So it’s come to this: I have taken a Summer Job. I haven’t really done that in a long time. I mean, usually I do have plenty of work to do in the summers — I play weddings, I play bar gigs or winery gigs, I play in pit orchestras for musicals, I read and write and do prep work for my next year’s classes, and sometimes I teach an online class (which I will also be doing this year). Because I’m taking so many classes for my MLIS this summer, though, I decided that I needed something with regular, predictable hours and more or less predictable pay that kept me close to home. So what did I do? I went to my favorite bar in town and asked the owners for a job.
Because they are awesome, they said “yes,” so now I’m tending bar a couple of nights a week (with occasional banquet or wedding or party jobs). It’s the first time in more than 20 years that I’ve had a food/beverage service job, and the first time ever that I’ve worked anywhere that served liquor — I’ve made cinnamon rolls and and served ice creams with boozy names (thank you, Oh Temple of the 31 Mystic Flavors), but this is my first stint behind the bar. I’m still training, and…well, it’s just fascinating, honestly.
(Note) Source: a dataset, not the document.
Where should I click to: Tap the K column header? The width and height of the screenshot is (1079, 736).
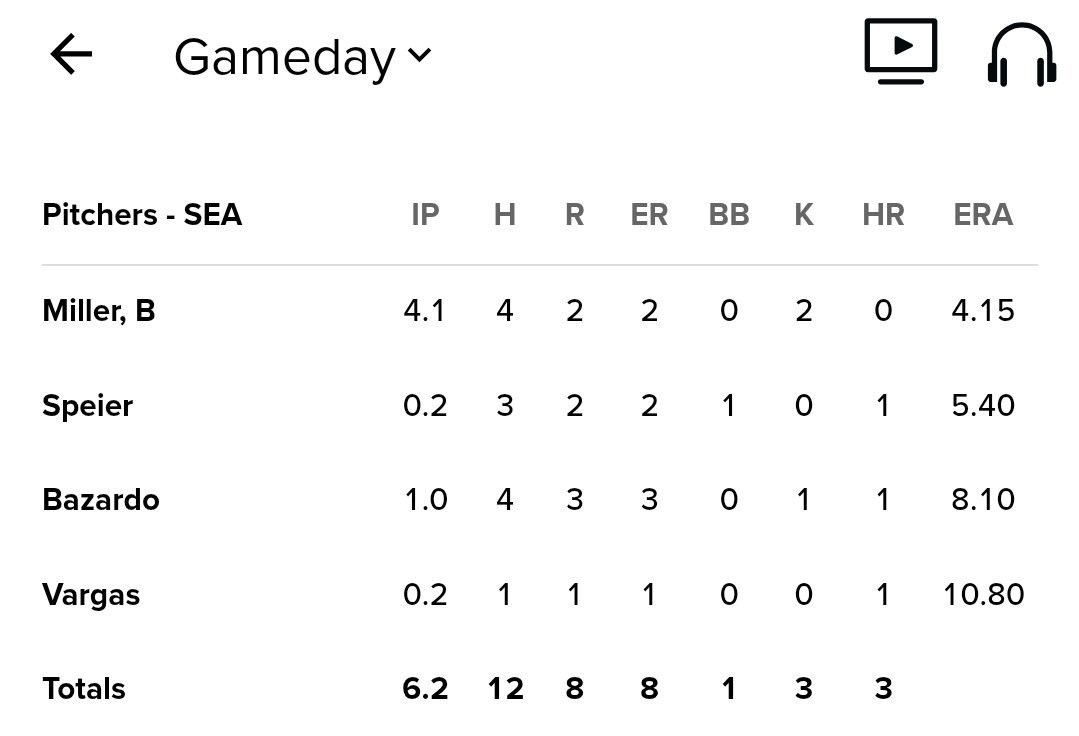click(x=803, y=215)
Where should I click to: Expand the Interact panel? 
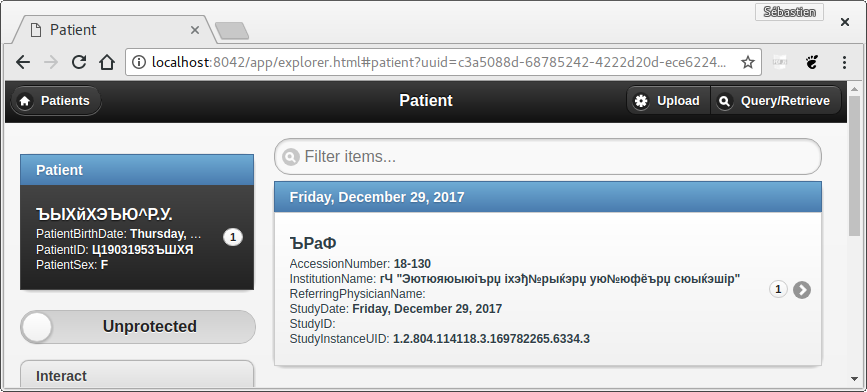tap(137, 376)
When I worked for retail food joints of the franchise variety back in high school and on college breaks, there were two important things they always had in common: standardized procedures and fixed, displayed price lists. These were modular joints, designed for transitory workers whose whole, almost purely mechanical job was to measure out correct large or small scoops (for example) into a narrow set of correct containers (cone or dish) for people who expected consistency. They were jobs defined by uniforms and procedural uniformity. If you forgot how much to charge for something, it didn’t matter — the prices were on display, and the cash register was already programmed (and essentially idiot-proof). You clocked your hours, you cleaned when you weren’t restocking, baking, or serving, and it all worked like a tidy food-dispensing machine.
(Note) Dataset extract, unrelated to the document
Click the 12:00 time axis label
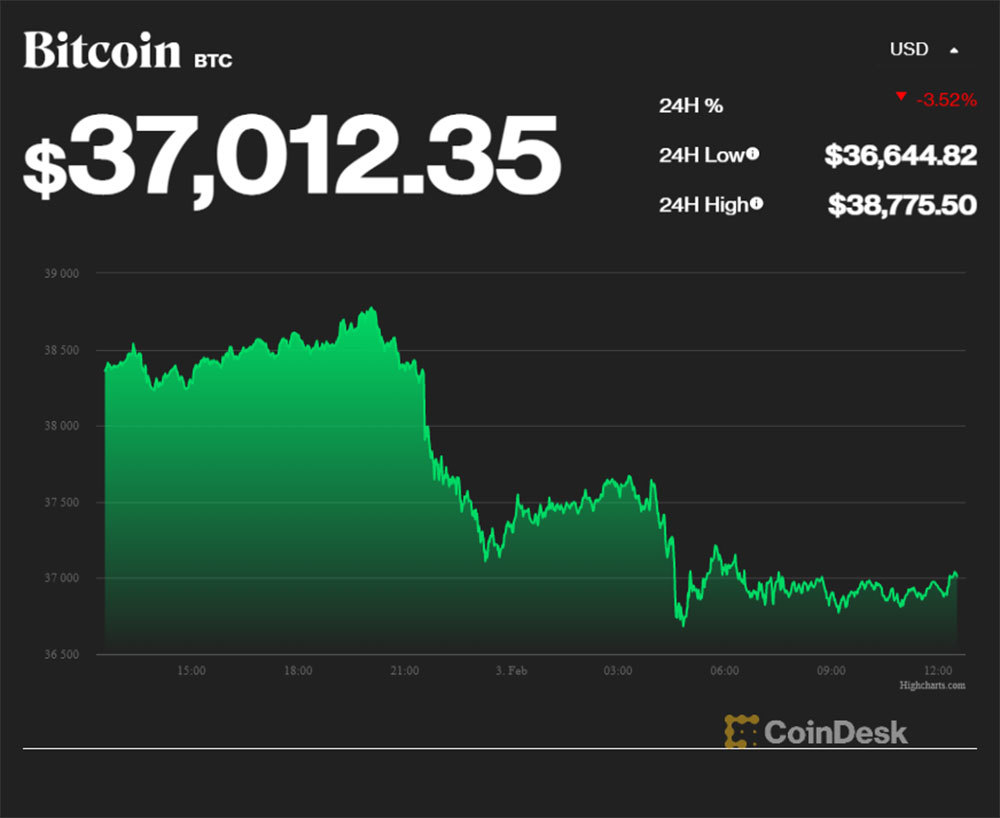The height and width of the screenshot is (818, 1000). pos(937,670)
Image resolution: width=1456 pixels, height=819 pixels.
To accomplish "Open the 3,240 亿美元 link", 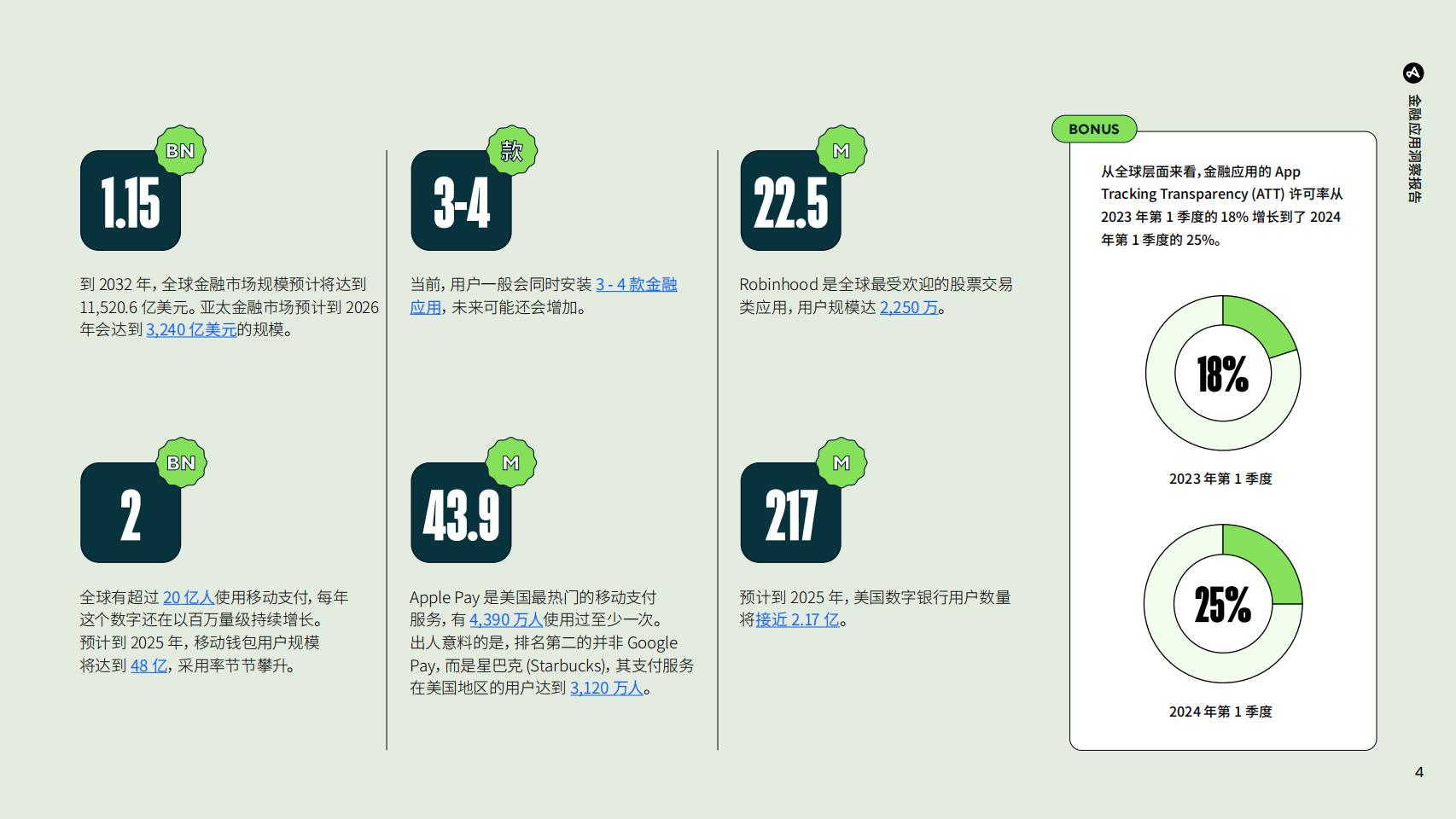I will (191, 329).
Bar work (or at least, bar work at the place where I’m working) is not idiot-proof or mechanical. There is no chart on the wall displaying a limited set of standardized offerings with fixed prices. The presumption of such a place is that the bartender will know the inventory, and also that s/he will know how it is to be assembled, sometimes in arcane and unique ways. The modularity of a bar is found in the work of mixology, not in the meshing of uniform components and policies.
I am no mixologist. I am a fancy beer fan (all about the hoppiness!) who occasionally drinks a Jack and Coke, rarely wandering off into a Cosmo, a shot of Jameson, some Sangria, or some oddly-colored thing in a martini glass. I’ll do margaritas if there’s a round happening, but it’s not high on my list of things to order. All of which is to say that I have no earthly idea what to do when the fruity drinks come up. I’m a bit of a disaster, honestly, but I’m learning. Because I am a nerd, I am taking notes. Oh, my, am I ever taking notes!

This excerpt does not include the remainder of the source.